Δr H (T2) = Δr H (T1) + ΔCp (T2-T1)

The Attempt at a Solution

Did I do it right? is it possible?

 

[Bystander]

You've used "H" for "hot," for "hydrogen," for "enthalpy," ... ?

 

[Chestermiller]

Your algebra for the heat capacity term doesn't seem correct, and you omitted the effect of the heat capacity of hydrogen.

 

[Borek]

But - in general - the answer to the main question is "yes".

 

[kingkong23]

You've used "H" for "hot," for "hydrogen," for "enthalpy," ... ?

enthalpy

 

[kingkong23]

Your algebra for the heat capacity term doesn't seem correct, and you omitted the effect of the heat capacity of hydrogen.

oh yeah, I totally missed that.

does this number seem reasonable ?

 

[kingkong23]

oh yeah, I totally missed that.

View attachment 107717
does this number seem reasonable ?

 

[Chestermiller]

I think so. So, for this reaction, there apparently isn't a cross-over.

 

[kingkong23]

I think so. So, for this reaction, there apparently isn't a cross-over.

in a follow up question I was asked "obtain the reaction entropy, ∆rS, for such a temperature" (which I calculated to be -1725.15k)

So I tried using this:
Δr S0 Tf= Δr S0 Ti + Δr CP ln(Tf / Ti)

but I can't do ln for a negative number so is my temperature calculation wrong?

 

[Chestermiller]

in a follow up question I was asked "obtain the reaction entropy, ∆rS, for such a temperature" (which I calculated to be -1725.15k)

So I tried using this:
Δr S0 Tf= Δr S0 Ti + Δr CP ln(Tf / Ti)

but I can't do ln for a negative number so is my temperature calculation wrong?

As best I can tell, you didn't make a mistake.

 

[kingkong23]

As best I can tell, you didn't make a mistake.

okay, thanks for replying again. Just one more thing, at negative temperature is the entropy 0?

Because I can't do ln for a negative number.

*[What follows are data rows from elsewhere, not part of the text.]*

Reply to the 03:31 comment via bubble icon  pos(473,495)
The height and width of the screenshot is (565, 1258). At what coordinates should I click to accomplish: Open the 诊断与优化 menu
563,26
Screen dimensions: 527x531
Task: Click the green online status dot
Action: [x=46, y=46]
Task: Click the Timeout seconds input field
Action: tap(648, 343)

I used this equation : Δr S Tf= Δr S Ti + Δr CP ln(Tf / Ti)

 

[Chestermiller]

okay, thanks for replying again. Just one more thing, at negative temperature is the entropy 0?

Because I can't do ln for a negative number.

I used this equation : Δr S Tf= Δr S Ti + Δr CP ln(Tf / Ti)

To my knowledge, there is no such thing as a negative absolute temperature.